» ACTIVITY:
Rewrite the stretch of data from the line containing "has width=1881, height=962." through the line containing "LAN YİNE Mİ", changing "Describe" to "Identify" and leaving everything else unchanged.

[PROVIDED RECORDS — start]

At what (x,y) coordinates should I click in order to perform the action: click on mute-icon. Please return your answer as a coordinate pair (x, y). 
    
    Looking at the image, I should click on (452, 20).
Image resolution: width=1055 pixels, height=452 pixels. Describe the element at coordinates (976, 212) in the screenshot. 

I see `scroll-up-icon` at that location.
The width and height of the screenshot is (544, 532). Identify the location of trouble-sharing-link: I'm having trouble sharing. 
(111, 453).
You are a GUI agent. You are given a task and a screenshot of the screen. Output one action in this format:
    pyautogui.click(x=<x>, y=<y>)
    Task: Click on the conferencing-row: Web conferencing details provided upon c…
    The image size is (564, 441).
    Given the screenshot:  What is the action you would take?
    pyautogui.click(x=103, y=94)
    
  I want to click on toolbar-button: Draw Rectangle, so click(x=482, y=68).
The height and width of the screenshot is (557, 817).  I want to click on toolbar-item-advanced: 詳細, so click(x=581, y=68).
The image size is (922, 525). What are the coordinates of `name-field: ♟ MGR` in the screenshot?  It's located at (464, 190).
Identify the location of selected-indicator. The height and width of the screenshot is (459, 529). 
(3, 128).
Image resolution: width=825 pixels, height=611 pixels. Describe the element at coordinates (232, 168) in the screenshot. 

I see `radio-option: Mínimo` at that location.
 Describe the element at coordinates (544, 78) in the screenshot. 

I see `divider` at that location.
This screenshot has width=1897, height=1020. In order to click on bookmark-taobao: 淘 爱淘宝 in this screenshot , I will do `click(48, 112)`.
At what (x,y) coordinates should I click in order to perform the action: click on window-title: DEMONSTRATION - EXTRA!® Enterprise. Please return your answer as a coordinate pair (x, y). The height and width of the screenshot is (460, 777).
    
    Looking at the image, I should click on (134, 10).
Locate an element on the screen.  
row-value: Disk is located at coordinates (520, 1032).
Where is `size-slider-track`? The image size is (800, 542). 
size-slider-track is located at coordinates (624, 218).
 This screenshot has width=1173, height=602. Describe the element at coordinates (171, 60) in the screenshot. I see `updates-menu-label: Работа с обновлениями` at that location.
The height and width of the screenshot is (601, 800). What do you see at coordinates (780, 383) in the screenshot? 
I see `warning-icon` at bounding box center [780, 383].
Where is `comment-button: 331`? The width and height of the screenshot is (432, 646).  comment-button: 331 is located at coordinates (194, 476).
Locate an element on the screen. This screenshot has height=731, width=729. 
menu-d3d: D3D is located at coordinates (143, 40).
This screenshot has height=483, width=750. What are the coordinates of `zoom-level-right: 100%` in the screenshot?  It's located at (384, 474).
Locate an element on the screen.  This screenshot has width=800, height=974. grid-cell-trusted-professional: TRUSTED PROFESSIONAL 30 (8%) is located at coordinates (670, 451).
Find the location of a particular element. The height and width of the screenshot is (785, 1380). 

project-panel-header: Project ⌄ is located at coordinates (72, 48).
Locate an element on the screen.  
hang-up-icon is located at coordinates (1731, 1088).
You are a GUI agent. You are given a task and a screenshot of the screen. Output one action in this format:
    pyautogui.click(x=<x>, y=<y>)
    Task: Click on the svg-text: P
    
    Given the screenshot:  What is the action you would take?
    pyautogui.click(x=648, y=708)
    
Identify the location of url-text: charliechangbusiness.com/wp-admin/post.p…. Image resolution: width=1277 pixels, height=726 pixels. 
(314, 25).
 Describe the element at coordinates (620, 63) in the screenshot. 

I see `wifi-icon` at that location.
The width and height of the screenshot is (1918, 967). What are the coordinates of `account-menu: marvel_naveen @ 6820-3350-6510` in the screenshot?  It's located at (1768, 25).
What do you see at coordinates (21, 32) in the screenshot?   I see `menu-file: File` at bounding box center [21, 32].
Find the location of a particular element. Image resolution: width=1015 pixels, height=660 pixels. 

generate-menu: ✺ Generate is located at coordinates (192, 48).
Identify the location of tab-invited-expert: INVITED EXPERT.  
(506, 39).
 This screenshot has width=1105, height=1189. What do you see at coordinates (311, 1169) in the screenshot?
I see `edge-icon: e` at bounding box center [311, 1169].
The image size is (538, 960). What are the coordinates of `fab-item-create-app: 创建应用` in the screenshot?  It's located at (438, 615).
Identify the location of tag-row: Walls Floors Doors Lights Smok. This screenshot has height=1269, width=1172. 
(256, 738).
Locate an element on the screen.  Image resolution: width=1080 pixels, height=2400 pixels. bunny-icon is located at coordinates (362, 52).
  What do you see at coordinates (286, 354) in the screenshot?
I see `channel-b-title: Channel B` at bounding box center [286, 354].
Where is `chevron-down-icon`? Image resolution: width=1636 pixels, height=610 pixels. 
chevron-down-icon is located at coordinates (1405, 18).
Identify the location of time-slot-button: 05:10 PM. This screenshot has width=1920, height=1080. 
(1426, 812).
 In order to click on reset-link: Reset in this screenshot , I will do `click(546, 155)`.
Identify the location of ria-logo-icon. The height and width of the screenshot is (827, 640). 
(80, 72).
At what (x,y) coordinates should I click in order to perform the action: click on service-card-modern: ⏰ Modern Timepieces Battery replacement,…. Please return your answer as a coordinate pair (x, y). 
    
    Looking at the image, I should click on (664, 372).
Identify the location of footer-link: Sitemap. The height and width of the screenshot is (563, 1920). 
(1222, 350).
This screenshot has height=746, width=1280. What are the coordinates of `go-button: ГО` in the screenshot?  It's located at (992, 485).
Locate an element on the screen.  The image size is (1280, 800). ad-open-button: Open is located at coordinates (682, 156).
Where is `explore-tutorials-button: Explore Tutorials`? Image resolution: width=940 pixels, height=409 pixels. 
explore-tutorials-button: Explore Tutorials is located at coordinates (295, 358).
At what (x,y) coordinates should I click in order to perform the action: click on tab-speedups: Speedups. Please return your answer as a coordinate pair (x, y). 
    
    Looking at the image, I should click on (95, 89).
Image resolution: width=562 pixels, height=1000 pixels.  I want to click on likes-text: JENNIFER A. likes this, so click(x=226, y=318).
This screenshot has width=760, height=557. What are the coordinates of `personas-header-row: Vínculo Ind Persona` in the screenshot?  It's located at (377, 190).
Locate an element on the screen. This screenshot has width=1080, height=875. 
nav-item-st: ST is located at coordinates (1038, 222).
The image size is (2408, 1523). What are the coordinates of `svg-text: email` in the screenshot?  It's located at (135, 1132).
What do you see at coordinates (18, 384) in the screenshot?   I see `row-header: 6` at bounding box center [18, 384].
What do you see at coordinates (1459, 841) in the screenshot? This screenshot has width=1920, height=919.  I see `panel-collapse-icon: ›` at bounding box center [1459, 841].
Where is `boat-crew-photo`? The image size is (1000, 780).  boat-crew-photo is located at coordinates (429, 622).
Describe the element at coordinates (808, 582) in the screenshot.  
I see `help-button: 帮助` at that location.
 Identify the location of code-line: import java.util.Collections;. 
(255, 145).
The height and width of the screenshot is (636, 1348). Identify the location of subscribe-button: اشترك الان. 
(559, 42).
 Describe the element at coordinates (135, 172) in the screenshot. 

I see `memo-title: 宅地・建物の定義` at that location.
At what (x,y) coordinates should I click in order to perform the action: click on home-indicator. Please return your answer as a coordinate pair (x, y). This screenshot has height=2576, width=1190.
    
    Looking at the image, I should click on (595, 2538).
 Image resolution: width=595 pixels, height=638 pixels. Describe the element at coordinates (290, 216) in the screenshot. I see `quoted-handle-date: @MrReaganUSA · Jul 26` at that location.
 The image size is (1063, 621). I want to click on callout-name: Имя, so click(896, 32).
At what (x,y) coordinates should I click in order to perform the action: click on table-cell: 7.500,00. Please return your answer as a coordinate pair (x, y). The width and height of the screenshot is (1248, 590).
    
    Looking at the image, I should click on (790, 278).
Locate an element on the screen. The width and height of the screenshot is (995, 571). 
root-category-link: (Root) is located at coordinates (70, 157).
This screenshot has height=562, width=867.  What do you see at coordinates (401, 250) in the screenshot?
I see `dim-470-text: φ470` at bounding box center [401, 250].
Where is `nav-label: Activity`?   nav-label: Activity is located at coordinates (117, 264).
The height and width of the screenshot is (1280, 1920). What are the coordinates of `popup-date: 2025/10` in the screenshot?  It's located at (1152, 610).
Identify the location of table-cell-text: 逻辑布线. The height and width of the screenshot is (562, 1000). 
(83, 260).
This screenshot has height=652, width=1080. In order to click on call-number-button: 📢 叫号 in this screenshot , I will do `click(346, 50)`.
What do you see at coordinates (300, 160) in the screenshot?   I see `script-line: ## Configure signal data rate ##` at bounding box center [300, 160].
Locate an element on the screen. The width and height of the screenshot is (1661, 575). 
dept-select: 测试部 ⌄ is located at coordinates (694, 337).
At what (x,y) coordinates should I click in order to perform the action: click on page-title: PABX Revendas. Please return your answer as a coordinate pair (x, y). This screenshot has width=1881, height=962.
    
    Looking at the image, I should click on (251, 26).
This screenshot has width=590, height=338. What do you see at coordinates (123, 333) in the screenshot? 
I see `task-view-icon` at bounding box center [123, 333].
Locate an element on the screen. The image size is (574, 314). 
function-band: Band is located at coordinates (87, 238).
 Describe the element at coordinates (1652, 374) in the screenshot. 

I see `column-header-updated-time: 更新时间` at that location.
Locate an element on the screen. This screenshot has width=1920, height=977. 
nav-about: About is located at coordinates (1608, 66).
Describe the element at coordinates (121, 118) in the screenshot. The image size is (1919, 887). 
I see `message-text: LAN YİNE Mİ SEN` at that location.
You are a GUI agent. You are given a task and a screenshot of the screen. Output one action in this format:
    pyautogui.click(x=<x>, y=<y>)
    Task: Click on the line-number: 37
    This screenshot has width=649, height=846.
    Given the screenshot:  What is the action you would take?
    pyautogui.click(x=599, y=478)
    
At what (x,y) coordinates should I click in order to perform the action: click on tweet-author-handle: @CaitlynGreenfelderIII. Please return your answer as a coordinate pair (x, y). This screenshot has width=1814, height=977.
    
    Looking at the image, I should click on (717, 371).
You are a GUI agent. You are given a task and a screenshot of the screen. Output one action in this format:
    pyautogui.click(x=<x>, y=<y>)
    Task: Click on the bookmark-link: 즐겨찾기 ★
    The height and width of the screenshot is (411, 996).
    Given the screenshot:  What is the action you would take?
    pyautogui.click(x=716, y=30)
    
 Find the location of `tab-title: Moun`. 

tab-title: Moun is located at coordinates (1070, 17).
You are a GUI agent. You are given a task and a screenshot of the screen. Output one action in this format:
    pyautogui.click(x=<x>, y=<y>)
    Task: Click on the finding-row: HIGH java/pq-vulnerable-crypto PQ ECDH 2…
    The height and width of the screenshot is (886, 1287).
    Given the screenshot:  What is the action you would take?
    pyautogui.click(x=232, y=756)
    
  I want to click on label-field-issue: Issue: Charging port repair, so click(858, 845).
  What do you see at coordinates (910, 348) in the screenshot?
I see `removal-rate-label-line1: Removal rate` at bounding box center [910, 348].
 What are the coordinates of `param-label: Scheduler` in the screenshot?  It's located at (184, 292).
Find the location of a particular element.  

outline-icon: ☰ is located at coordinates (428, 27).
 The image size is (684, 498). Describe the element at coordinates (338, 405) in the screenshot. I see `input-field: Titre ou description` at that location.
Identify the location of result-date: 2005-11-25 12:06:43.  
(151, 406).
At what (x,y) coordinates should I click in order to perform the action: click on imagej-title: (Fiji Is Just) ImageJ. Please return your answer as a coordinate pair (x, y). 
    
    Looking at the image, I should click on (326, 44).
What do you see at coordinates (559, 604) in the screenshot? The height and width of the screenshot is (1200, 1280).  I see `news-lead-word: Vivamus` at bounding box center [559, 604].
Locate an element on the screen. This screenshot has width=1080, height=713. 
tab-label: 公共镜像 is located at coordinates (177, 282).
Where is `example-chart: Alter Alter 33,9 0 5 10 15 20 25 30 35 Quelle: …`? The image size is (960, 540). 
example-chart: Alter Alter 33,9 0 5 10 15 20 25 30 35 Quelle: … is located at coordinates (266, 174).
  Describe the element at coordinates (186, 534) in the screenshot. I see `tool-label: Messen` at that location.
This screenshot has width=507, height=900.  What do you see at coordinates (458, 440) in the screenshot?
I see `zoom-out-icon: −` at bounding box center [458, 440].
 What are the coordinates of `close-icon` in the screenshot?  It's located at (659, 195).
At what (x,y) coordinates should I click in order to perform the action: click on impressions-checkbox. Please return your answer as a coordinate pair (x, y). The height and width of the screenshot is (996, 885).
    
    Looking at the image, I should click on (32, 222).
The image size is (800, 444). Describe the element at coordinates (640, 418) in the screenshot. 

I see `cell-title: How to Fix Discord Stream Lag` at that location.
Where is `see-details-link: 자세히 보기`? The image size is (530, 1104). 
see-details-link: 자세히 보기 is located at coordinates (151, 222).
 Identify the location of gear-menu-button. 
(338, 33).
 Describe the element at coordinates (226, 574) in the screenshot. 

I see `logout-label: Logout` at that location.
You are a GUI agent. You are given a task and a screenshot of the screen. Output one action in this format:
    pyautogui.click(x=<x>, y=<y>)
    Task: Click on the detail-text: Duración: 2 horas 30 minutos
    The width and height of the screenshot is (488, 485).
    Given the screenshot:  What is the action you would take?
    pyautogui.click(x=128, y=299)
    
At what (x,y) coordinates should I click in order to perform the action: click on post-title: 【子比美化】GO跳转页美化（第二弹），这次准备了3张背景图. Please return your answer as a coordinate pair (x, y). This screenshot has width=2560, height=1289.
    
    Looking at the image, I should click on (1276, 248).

[PROVIDED RECORDS — finish]

» TASK OUTPUT:
At what (x,y) coordinates should I click in order to perform the action: click on page-title: PABX Revendas. Please return your answer as a coordinate pair (x, y). This screenshot has width=1881, height=962.
    
    Looking at the image, I should click on (251, 26).
This screenshot has width=590, height=338. What do you see at coordinates (123, 333) in the screenshot? 
I see `task-view-icon` at bounding box center [123, 333].
Locate an element on the screen. The image size is (574, 314). 
function-band: Band is located at coordinates (87, 238).
 Identify the element at coordinates (1652, 374) in the screenshot. 

I see `column-header-updated-time: 更新时间` at that location.
Locate an element on the screen. This screenshot has width=1920, height=977. 
nav-about: About is located at coordinates (1608, 66).
Identify the element at coordinates (121, 118) in the screenshot. The image size is (1919, 887). 
I see `message-text: LAN YİNE Mİ SEN` at that location.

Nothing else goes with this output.